DOCUMENT SECTION:
──────────────────────────────

The West Valley — Surprise, Goodyear, Buckeye, Peoria, Glendale, Avondale — sits in one of the hottest metropolitan areas in the United States. Summer temperatures routinely exceed 110°F, and the concrete and asphalt of suburban sprawl create urban heat islands that push it even higher. For families with young children, aging parents, or anyone working outdoors, heat is not an inconvenience. It is a medical emergency waiting to happen.

Desert scene with family under shade, thermometer showing 105°F, and heat safety warning icon
West Valley summers demand preparation. Heat-related illness is preventable — but only if you know the signs and plan ahead.

Why children are at higher risk

Kids are not just small adults when it comes to heat. Children produce more metabolic heat per pound of body weight, sweat less efficiently, and have a higher surface-area-to-volume ratio — meaning they absorb heat from the environment faster than they can shed it. A child's core temperature can rise 3–5 times faster than an adult's in the same conditions [¹]. They also depend entirely on adults to recognize when they are getting into trouble, because early heat illness often looks like irritability, fatigue, or just "acting cranky" — symptoms that are easy to miss on a hot day at the park.

──────────────────────────────

(Records from a data source)
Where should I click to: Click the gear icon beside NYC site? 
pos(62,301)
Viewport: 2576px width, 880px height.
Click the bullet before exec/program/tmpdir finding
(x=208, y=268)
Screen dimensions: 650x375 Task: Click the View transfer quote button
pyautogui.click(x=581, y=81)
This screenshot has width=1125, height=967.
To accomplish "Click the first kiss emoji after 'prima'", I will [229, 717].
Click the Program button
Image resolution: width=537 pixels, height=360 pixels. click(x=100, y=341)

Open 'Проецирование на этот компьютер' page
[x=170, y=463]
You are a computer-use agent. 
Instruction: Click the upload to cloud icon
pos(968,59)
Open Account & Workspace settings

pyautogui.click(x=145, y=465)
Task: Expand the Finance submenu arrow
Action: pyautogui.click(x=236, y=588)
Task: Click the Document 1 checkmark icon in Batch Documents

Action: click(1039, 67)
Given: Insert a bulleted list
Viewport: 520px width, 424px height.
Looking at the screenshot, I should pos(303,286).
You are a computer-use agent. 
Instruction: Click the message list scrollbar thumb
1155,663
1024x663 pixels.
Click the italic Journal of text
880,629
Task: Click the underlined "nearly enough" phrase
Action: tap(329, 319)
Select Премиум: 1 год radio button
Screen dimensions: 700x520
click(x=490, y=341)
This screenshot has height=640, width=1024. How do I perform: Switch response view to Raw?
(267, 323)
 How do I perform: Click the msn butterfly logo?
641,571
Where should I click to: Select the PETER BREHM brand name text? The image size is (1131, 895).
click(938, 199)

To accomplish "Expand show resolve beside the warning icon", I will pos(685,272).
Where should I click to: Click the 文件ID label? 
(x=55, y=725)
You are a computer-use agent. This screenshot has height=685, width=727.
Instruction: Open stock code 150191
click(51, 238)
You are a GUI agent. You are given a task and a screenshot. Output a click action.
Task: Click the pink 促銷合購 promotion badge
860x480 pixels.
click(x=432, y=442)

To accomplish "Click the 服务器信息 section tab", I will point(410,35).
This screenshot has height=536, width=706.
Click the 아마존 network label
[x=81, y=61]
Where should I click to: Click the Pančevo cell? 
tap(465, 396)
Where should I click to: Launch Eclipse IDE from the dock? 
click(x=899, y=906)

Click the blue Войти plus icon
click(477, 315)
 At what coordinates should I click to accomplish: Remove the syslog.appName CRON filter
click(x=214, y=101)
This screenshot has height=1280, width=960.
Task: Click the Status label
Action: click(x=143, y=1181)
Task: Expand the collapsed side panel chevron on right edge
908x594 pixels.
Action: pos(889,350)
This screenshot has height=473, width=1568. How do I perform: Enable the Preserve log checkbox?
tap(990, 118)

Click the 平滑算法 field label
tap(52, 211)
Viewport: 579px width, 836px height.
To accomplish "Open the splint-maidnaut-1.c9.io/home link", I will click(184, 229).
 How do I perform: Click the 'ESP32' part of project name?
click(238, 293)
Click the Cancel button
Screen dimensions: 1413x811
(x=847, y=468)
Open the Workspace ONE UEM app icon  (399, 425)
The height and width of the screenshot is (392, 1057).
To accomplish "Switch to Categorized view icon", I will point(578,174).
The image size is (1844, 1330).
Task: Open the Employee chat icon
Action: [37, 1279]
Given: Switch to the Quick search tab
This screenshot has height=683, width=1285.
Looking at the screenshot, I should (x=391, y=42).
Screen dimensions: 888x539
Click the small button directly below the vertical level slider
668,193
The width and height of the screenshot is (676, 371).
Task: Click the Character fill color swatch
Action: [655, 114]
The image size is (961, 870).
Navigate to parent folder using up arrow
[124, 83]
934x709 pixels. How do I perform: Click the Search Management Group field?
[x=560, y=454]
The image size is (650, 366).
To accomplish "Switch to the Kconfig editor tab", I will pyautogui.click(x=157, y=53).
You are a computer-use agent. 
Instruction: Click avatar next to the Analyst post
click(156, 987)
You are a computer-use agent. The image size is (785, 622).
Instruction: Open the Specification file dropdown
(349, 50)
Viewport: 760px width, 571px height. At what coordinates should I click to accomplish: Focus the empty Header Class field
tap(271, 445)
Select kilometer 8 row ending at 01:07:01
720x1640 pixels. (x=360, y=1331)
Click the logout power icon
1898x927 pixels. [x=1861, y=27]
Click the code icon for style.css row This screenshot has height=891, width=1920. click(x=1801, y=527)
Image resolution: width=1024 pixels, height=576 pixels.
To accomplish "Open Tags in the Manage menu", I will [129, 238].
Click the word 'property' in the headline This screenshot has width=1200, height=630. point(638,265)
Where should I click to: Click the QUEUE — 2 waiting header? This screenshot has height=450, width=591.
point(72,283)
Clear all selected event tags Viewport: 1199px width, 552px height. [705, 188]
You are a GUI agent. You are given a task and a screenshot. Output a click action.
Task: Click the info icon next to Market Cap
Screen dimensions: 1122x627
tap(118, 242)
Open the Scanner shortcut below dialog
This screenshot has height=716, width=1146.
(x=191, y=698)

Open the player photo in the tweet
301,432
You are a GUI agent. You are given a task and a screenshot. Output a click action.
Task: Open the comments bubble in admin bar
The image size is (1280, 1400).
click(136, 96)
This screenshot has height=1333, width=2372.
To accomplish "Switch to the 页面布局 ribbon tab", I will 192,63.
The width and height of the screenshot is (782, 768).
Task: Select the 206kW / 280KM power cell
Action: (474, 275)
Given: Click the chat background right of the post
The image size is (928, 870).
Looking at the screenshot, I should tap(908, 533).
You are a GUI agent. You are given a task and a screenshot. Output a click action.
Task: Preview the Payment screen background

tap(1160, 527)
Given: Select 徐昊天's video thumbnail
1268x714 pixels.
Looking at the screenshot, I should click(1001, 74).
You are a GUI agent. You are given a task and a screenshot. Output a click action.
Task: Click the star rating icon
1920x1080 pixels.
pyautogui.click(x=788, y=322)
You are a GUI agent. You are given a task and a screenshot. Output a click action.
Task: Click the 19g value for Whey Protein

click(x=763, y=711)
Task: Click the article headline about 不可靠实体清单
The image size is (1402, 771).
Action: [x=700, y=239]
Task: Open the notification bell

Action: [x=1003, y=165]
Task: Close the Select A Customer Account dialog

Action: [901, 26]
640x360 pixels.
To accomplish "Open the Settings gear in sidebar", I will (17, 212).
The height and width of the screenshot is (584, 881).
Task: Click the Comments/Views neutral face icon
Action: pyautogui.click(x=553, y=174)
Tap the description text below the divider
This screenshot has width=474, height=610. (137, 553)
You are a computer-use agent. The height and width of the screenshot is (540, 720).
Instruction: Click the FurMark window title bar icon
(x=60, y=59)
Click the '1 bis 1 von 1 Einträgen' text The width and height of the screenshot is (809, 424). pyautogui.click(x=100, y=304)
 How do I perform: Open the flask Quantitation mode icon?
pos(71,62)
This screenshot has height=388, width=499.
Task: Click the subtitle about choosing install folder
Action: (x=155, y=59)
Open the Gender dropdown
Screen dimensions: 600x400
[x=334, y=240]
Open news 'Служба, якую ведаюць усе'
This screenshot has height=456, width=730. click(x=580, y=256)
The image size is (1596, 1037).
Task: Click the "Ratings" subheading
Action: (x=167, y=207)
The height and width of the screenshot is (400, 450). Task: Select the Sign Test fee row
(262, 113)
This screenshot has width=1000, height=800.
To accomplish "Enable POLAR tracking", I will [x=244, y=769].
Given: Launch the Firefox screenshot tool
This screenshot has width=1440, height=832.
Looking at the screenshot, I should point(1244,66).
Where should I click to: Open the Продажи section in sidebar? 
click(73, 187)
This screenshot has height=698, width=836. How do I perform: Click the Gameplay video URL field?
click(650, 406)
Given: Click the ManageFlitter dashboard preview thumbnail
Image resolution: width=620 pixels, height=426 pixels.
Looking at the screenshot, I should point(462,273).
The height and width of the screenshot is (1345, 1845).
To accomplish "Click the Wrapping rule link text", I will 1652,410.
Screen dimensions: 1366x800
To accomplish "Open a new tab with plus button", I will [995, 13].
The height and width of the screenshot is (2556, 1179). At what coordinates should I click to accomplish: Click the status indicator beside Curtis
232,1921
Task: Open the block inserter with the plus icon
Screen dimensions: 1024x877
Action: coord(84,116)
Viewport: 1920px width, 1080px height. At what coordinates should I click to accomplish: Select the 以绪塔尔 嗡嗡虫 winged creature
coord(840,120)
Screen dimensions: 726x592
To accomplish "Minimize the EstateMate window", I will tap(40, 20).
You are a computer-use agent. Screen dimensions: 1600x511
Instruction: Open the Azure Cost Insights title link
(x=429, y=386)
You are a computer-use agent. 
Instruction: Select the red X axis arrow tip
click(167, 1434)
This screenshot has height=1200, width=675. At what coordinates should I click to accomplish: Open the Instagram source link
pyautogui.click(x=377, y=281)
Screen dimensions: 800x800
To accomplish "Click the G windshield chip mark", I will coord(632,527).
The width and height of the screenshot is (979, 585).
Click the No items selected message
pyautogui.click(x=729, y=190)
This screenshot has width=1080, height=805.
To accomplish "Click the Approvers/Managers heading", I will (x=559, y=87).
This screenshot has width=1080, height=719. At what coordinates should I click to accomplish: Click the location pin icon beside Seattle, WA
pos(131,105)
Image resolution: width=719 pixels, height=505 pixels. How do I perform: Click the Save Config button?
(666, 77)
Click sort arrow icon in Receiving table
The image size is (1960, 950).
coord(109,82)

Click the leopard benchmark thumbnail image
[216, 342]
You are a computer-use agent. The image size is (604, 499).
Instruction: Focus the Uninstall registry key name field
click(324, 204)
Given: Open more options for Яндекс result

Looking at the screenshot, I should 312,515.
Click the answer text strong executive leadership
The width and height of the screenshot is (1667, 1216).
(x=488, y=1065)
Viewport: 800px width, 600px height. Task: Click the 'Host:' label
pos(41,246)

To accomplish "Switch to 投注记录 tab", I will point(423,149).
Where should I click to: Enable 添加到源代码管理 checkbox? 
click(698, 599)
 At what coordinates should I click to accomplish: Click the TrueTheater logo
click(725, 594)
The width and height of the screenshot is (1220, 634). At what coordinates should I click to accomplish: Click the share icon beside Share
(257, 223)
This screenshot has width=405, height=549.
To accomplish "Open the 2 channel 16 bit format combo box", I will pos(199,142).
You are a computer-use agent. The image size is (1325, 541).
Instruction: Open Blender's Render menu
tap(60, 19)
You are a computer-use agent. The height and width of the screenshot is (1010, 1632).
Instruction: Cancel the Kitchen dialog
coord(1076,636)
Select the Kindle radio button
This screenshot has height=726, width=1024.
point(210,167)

──────────────────────────────

ACTIVITY:
Quote the full text on West Valley heat safety, word for word.

YOUR RESPONSE:
The West Valley — Surprise, Goodyear, Buckeye, Peoria, Glendale, Avondale — sits in one of the hottest metropolitan areas in the United States. Summer temperatures routinely exceed 110°F, and the concrete and asphalt of suburban sprawl create urban heat islands that push it even higher. For families with young children, aging parents, or anyone working outdoors, heat is not an inconvenience. It is a medical emergency waiting to happen.

Desert scene with family under shade, thermometer showing 105°F, and heat safety warning icon
West Valley summers demand preparation. Heat-related illness is preventable — but only if you know the signs and plan ahead.

Why children are at higher risk

Kids are not just small adults when it comes to heat. Children produce more metabolic heat per pound of body weight, sweat less efficiently, and have a higher surface-area-to-volume ratio — meaning they absorb heat from the environment faster than they can shed it. A child's core temperature can rise 3–5 times faster than an adult's in the same conditions [¹]. They also depend entirely on adults to recognize when they are getting into trouble, because early heat illness often looks like irritability, fatigue, or just "acting cranky" — symptoms that are easy to miss on a hot day at the park.